Аскинадзе вышел навстречу со стороны обозной коновязи. В правой руке у него лежал казённый пакет в брезентовой обёртке.
— Ваше благородие. С полевой почтой пришло.
Волков принял пакет, потянул шнур. Под брезентом было два конверта. Один — большой, с печатью штаба тыла Маньчжурских армий и с пометой «по делу пересмотра», вторая помета — карандашом, по углу, «срочно к командиру лично, ответа в одни сутки». Второй конверт — поменьше, без печати, с надписью карандашом по верхнему правому углу: «Капитану Д. А. Волкову, командиру отдельного штурмового батальона. В собственные руки». Почерк короткий, прямой, с тем нажимом на «Д» и «А», какой Волков знал ещё по марту — по той бумаге, где Кондратенко на полях схемы Янтайского узла приписал «исполнить разумно».
Под казённым пакетом стояла печать. Под второй бумагой стояло живое имя.
Волков снял перчатку, подержал письмо на ладони. Оно было тяжелее казённого пакета, хотя по виду — тоньше.
— Разрешите уточнить, — сказал Аскинадзе. — Обозный передал — ответа на словах не ждать. Бумагой ответите сами.
— Ответа на словах не ждать, — подтвердил Волков. — Бумагу собьём к полудню. Свободны.
Казённый пакет был короткий. Командиру отдельного штурмового батальона предписывалось прибыть в Харбин к 8 ноября сего 1905 года, во вторник, к десяти часам пополуночи — в особое присутствие при штабе тыла Маньчжурских армий, для встречи с генерал-майором Кондратенко, командированным от Главного артиллерийского управления для пересмотра опытных частей и сводки боевого опыта по итогам кампании. При себе иметь: краткую ведомость состава батальона на октябрь, отдельный лист по нештатному вооружению, заметки командира по ходу учения и боевой работы — «в той мере, в какой Вы найдёте полезным к делу пересмотра». Бумагу подписал не сам генерал-майор: подписи стояли две, обе ниже его линии — за штаб тыла полковник Лесевицкий, за особое присутствие при штабе тыла — статский советник, фамилия неразборчиво. Кондратенко в бумаге был назван — но не подписан.
Волков сложил казённую и убрал в нагрудный карман.
Второе письмо он распечатал на углу стола, под керосиновой лампой. Лист был один, исписан с двух сторон неровными короткими строками, с поправками между строк.
Кондратенко писал, что в Харбин его прислали ещё в третьей декаде октября — поездом, который шёл из Петербурга десять суток вместо пяти, со стояниями на разъездах, без газет и почти без воды для умыванья.
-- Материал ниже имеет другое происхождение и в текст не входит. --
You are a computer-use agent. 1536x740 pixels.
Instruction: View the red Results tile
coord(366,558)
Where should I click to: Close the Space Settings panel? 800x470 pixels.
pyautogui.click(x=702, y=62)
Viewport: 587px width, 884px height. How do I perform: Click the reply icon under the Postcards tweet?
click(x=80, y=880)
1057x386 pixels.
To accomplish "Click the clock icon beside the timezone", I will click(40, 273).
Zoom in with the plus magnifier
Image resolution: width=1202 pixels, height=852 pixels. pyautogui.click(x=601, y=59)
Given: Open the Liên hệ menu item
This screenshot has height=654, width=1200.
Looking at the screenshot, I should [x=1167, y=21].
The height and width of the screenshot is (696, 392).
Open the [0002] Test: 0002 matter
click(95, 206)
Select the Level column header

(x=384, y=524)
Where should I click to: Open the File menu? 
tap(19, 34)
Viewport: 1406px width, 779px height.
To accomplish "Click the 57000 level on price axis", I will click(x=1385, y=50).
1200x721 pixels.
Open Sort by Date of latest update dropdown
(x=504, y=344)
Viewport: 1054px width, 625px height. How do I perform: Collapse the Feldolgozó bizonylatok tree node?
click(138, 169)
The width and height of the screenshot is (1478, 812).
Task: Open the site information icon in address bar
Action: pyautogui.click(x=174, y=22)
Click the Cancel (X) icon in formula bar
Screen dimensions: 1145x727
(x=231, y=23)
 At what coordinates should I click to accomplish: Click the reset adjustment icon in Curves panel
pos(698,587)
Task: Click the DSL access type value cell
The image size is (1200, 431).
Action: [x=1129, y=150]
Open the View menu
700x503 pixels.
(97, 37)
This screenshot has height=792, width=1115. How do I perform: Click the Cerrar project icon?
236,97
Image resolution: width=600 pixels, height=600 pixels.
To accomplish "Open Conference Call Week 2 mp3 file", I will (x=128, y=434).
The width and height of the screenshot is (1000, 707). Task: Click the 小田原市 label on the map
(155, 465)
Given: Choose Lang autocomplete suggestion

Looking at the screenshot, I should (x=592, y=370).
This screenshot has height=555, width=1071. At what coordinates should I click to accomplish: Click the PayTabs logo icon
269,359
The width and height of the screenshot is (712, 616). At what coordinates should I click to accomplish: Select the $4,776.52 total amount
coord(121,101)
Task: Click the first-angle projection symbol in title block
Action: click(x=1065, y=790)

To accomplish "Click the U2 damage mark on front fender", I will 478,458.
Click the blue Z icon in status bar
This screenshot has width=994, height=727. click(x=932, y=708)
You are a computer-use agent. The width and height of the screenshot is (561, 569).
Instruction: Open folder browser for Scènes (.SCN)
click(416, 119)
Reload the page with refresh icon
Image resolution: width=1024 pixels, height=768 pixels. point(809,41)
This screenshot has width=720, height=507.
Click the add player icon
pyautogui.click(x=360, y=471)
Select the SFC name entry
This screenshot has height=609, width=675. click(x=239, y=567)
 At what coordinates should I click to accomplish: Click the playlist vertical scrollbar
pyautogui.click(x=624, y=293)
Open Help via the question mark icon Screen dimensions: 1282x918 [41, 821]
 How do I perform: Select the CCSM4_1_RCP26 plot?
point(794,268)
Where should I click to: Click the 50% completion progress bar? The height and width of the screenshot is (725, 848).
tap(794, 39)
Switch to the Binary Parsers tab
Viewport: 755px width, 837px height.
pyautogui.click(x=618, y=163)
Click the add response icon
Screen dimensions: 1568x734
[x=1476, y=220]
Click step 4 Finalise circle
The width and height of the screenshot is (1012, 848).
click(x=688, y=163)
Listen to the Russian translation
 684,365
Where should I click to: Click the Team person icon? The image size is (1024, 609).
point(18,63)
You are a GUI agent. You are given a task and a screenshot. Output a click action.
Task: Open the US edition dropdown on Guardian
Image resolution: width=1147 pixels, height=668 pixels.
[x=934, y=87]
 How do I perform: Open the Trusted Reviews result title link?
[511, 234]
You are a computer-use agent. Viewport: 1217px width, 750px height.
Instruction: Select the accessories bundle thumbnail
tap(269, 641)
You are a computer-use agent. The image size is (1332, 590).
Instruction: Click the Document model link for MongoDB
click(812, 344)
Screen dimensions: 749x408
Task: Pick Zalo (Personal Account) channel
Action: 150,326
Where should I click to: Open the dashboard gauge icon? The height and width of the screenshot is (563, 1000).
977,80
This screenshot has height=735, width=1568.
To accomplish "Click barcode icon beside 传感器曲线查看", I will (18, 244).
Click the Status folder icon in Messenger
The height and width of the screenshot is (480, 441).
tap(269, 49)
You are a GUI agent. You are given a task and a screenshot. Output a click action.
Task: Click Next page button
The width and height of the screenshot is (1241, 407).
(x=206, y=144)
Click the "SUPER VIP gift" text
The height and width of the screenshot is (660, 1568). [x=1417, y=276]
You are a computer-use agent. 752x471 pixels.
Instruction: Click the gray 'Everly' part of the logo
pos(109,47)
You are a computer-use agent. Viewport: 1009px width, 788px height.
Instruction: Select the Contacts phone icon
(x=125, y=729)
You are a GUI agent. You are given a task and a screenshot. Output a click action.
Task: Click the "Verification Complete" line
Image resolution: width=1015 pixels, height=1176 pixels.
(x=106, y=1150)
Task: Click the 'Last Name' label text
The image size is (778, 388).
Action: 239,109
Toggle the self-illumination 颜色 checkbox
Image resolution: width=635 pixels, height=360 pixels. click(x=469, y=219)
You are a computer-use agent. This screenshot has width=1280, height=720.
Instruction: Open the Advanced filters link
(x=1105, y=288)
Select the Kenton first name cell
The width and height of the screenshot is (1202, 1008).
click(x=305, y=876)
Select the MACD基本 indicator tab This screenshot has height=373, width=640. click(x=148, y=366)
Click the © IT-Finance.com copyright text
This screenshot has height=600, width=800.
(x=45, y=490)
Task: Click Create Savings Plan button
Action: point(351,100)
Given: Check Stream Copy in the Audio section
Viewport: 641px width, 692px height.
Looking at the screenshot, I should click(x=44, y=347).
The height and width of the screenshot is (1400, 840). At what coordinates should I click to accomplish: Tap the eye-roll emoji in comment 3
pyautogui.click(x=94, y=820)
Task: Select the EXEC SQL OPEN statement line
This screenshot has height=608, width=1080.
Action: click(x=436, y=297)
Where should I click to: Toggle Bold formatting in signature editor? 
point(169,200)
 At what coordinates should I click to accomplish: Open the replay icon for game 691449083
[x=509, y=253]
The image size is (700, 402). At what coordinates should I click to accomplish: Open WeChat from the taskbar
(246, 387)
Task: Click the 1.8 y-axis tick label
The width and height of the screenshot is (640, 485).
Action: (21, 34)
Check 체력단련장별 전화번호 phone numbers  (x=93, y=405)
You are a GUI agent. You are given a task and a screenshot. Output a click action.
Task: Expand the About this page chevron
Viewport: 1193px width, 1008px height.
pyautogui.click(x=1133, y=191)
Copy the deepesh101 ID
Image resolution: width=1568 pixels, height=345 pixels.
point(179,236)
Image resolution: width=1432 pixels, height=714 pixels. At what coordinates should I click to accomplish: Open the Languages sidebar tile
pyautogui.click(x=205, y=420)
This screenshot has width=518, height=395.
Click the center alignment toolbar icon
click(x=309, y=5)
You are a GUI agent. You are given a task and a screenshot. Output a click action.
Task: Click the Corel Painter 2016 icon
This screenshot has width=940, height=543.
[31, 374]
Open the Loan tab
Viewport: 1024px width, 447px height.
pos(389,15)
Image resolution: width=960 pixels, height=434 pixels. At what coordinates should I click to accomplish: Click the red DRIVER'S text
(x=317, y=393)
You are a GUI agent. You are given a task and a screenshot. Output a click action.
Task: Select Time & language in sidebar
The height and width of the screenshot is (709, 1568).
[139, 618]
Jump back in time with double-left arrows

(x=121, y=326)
Поселился он не в гостинице и не в штабе, а на квартире у Новогородной части, в офицерском доме, при бывшей экономке артурского эшелона — Софья Ефимовна свободную комнату нашла; «без неё бы пропал, в гостиницах нынче люди в коридорах». Пересмотр частей у ГАУ — дело долгое, до нового года едва ли управятся; «работы много, ход медленный, но ход есть». О записке Волкова — на казённой бумаге ни слова; одна строка между строк, простым нажимом: «Прочитана, легла куда следовало, имеет ход». Дальше — приглашение: «прошу зайти ко мне после присутствия — не для доклада, а для рабочего разбора. Чай у нас есть, обещать в Харбине ничего больше не берусь». Подписано короче, чем в марте: «Кондратенко».
Волков сложил лист в три, убрал во внутренний карман шинели — туда же, где с октября лежали письмо его и телеграмма Рашевского. Теперь во внутреннем кармане было три бумаги.
Он постоял у стола, не садясь. С весны он знал, что записке полагается ход — не оттого, что записка хороша, а оттого, что её повёл человек. Помета «к работе», легшая в начале октября на чужой стол в Петербурге, всю первую половину осени стояла одной строкой телеграммы Рашевского — без продолжения. Сегодня продолжение пришло. Без печати. Без округлых слов. На полулисте, рукой.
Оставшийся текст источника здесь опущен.